Tenants mostly free to grow, smoke cannabis
Landlords and tenants have many questions for when cannabis becomes fully legal in Canada on October 17, 2018. A lot of confusion still exists over what rights tenants have to smoke and grow cannabis in their own space, and what options landlords have to prevent them.
In short, landlords can forbid tenants to smoke and grow cannabis in both the lease and in the bylaws of a condo building, but otherwise tenants are free to grow up to four plants and smoke cannabis wherever it is allowed to smoke tobacco.
It’s a good idea to think of the tobacco guidelines already in place when trying to figure out the laws surrounding smoking cannabis. Just like tobacco, tenants are obligated to grow and smoke cannabis in a way that doesn’t impair the safety of themselves or others, or substantially interfere with other tenants’ rights of reasonable enjoyment of their unit.

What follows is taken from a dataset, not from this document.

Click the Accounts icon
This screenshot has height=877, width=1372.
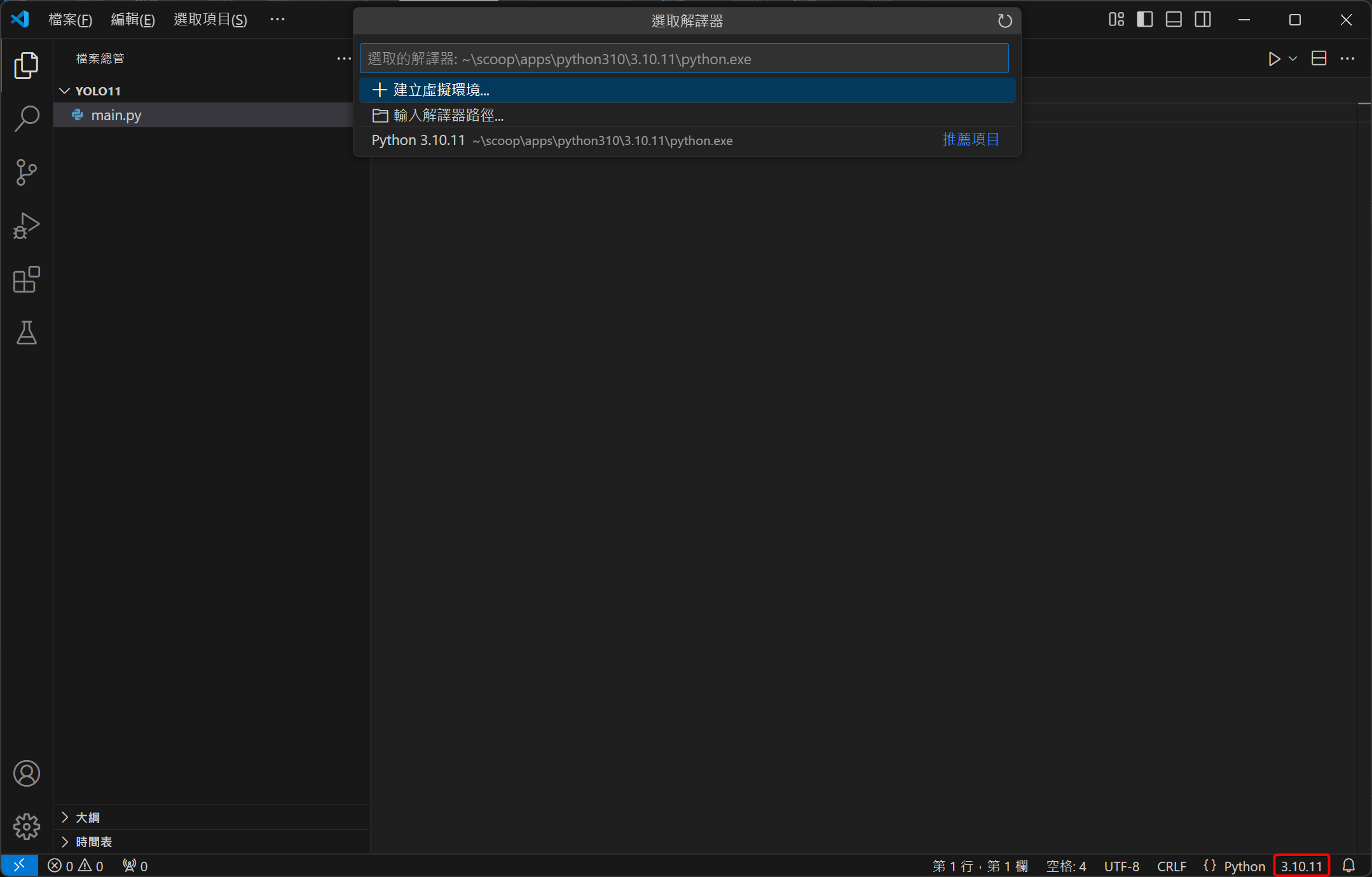pyautogui.click(x=27, y=773)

That means that tenants can’t increase the risk of fire by, for example, having grow lamps that would overload a circuit board, or smoke in common areas in a building, like hallways or lobbies.
As long as you follow common sense rules, and try to be aware and respectful of your neighbours (like not blowing smoke in their face, or having strong smells emanate from your apartment) then it should be hard for a landlord to evict you based on these grounds.
Other ways of feeling the effects of cannabis, such as oils or edibles, are generally allowed even when smoking isn’t as they are highly unlikely to impact any neighbours.
As it stands, Ontario tenants have same cannabis rights as owners, across condos and freehold properties. That means that the same cannabis rules apply regardless if a unit or house is owner-occupied.
Still, laws vary across each province and type of dwelling has different laws around cannabis, so it’s important to pay attention to your particular district.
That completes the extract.